One Saturday morning, I tried going to the McDonald’s for a Sausage Egg McMuffin; the fast food joint was dark with a bicycle D-lock on the door. . But, then again, that wasn’t the only thing that was a little off putting. Not only had all the shops been vacated, but somebody smashed all the windows, and shards of glass littered the floor. Honestly, I wondered if some sort of riot had erupted that led to mass looting. The place looked that destroyed. A week later, access to the underground shopping area had been completely sealed off.
Many months later, I learned this had all been part of the planned subway construction. Wenhuagong / Culture Palace will be the underground’s downtown central station. It will be were Lines 1 and 2 will intersect and where commuters will interchange. When it’s completed, the place will be likely be flashier, modern, and high tech as ever. Still, it will never be what it once was, and that’s not a complaint. It’s just an observation. Nothing will ever be what it once was. I also do not have many photos of what the place used to be. I just have a picture of a pissed off gorilla guarding a door at the bottom of set of stairs. Again, another part of Changzhou has faded into oblivion in the name of urban development. And honestly, like before, that’s not a complaint either. It’s just an observation.
Once, a guy chased me while wildly swinging a bust of Chairman Mao. He didn’t want to beat me over the head with it; he simply wanted to sell it to me for 800 RMB. No matter how much I said “不要 bu yao,” he kept in hot pursuit, yelling about he’d drop the price. That went in 20 RMB increments. I really didn’t want it; I mean, I was downtown, and how would I get that thing home or just lug it around with me as I did other errands? It didn’t matter how much I didn’t want it; he was damned insistent. It wasn’t the first time this guy chased me, either. Other times, he waved posters of Zhou Enlai at me, as well as a wall tapestry of 10 prominent Red Army generals.
He wasn’t the first person to do this. In this part of downtown, I have been grabbed and pulled into shops with all sorts of junk paraded in front of my face. All of them had absurdly inflated prices. A comic book went for 200 RMB, and red and gold embossed Mao buttons went for 100 RMB. Some of those shopkeepers saw me as a clueless, rich foreigner that they could make easy cash off of. They were tripling their prices just at the mere sight of me.
And what can I say? I have a thing for junk and antique stores. However, as my Chinese abilities slowly improved from non existent to barely minimal, I actually learned how to haggle with these people. I also got it to a point where I don’t even have to say anything anymore. All I need to do is twist my face into a overacted grimace or scowl and wave my hand dismissively. Once these vendors realized I was no longer the goldmine they thought I was, I stopped getting chased or grabbed. Eventually, I settled on one antique merchant I trusted, and now I usually just go to him first.

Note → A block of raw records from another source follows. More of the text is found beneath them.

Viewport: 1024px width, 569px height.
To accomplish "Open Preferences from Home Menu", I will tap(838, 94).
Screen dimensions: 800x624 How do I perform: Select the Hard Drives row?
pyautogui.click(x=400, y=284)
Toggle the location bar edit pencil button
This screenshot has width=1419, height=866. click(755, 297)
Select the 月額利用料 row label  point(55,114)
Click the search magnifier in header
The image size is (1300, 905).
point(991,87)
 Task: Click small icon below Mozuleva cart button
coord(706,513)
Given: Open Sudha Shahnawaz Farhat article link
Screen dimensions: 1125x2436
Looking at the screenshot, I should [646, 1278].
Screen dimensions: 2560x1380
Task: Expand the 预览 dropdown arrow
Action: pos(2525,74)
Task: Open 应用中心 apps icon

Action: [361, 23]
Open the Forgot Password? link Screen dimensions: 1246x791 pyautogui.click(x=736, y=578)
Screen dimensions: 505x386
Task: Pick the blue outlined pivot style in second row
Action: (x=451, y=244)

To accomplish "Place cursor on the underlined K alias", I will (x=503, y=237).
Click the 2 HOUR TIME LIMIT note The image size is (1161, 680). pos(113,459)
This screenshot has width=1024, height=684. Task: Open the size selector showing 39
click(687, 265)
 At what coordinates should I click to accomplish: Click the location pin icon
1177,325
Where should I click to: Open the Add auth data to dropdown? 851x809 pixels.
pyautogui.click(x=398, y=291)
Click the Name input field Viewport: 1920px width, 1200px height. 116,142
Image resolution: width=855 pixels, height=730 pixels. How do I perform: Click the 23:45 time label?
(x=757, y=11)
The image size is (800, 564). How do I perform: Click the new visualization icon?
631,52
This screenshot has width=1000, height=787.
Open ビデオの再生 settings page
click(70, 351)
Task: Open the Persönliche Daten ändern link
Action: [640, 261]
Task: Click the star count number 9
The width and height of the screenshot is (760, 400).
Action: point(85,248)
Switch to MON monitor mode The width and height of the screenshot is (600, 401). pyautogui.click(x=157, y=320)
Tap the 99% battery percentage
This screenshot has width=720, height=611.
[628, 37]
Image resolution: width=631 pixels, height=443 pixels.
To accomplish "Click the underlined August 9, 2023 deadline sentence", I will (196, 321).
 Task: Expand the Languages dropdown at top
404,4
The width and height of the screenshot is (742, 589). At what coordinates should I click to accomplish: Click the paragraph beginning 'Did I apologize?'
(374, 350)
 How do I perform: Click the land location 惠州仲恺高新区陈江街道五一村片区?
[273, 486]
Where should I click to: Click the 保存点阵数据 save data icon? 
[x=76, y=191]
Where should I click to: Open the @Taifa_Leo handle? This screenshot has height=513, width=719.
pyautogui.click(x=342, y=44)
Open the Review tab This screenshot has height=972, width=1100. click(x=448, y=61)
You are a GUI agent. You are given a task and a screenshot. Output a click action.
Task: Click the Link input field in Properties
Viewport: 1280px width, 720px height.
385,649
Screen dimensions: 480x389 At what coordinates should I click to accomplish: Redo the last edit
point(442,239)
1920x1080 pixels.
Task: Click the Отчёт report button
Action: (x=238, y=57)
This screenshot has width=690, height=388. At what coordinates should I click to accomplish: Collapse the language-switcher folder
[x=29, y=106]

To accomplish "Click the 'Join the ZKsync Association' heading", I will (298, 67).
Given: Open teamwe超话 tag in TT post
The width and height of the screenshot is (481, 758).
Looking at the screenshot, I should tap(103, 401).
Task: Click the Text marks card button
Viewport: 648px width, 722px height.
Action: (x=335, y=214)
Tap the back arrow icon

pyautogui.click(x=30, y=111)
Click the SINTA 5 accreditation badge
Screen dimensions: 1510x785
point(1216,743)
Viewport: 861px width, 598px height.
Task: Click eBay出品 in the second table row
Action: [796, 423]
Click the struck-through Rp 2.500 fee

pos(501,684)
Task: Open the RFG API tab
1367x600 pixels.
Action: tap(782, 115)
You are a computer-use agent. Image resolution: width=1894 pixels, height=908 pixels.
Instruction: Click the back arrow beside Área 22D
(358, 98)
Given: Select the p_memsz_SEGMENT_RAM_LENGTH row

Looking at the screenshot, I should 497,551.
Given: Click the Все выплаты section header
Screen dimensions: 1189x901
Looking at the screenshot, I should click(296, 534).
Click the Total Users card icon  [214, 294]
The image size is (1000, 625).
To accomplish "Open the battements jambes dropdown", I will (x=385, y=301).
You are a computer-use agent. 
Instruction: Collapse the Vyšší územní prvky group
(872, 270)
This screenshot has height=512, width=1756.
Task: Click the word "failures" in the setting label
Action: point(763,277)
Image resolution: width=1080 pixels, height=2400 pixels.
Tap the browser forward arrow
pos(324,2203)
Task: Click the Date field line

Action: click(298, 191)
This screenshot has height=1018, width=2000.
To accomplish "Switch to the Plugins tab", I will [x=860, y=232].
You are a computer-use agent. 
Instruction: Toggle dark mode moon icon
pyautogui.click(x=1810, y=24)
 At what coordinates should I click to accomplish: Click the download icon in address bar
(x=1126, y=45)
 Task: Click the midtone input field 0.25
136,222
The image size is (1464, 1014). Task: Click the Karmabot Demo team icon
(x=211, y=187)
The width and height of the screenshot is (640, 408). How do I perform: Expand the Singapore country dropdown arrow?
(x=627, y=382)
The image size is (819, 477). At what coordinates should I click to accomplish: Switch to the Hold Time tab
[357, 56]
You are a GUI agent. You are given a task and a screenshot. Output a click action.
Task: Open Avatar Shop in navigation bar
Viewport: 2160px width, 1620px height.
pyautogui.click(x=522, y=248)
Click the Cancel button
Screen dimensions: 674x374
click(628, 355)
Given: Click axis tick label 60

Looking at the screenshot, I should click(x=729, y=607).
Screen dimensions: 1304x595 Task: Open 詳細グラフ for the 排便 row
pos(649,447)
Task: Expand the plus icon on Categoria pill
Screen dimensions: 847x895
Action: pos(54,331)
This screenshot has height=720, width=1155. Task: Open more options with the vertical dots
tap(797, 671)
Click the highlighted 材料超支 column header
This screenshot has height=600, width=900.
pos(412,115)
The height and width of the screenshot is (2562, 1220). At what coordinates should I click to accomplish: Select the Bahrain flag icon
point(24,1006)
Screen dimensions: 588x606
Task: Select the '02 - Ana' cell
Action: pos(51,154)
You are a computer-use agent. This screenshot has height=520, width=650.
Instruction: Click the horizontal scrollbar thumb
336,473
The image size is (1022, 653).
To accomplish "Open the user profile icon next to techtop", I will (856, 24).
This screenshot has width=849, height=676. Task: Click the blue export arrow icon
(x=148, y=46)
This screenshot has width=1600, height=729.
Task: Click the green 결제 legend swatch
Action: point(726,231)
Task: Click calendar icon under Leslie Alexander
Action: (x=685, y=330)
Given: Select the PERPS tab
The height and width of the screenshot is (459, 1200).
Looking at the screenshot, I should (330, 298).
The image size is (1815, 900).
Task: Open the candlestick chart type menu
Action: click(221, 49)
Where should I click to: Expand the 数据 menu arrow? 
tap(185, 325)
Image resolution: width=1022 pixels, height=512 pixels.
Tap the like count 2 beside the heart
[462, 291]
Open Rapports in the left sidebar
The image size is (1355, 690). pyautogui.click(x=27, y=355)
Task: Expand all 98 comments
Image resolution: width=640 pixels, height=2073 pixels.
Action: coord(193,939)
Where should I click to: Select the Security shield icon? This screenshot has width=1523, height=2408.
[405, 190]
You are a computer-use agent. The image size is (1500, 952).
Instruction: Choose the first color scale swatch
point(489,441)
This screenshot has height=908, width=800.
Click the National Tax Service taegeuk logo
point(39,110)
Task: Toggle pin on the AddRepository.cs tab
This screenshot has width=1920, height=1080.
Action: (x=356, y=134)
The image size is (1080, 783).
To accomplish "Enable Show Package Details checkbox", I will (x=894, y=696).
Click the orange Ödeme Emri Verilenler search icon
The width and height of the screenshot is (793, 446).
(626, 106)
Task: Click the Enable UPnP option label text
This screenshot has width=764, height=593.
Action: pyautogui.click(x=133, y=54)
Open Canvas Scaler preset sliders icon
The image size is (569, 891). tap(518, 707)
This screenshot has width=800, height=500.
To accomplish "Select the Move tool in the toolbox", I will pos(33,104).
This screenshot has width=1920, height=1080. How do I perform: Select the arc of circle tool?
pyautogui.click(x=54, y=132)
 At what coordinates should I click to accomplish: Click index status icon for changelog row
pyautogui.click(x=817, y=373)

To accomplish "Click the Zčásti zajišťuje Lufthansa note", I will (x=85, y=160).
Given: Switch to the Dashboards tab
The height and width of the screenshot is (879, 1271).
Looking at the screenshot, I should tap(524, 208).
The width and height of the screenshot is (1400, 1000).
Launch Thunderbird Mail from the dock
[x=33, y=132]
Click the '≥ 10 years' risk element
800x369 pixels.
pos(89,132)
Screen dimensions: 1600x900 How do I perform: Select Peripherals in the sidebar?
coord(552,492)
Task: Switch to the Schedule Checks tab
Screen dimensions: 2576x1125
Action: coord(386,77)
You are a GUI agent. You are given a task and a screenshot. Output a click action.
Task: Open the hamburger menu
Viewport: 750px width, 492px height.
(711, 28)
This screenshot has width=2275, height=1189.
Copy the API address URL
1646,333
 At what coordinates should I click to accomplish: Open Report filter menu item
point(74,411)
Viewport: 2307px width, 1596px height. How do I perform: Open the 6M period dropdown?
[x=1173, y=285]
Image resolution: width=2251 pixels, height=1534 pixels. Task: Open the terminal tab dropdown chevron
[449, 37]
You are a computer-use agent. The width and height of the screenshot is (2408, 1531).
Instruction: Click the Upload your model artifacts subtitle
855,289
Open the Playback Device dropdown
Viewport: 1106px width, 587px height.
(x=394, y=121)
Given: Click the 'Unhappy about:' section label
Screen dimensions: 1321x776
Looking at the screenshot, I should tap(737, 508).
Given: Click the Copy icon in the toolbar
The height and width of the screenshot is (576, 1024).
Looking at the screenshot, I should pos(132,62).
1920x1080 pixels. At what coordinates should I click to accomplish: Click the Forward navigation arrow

So, where is this part of Changzhou? If you go to where the downtown central subway station is being built, you will find an antique market behind the Christian church. This would be Wenhuagong 文化宫. You can find everything from old communist propaganda to weathered books of nude photography, framed calligraphy, carved wood, and much more. This is an ideal place for stamp and currency collectors, too. There are two indoor markets with kiosks, but the main part is a small pedestrian street with shopfronts. Only, if you are going to go there for the first time, take a Chinese friend you are actually going to buy something. Otherwise, they will think you are a goldmine, too.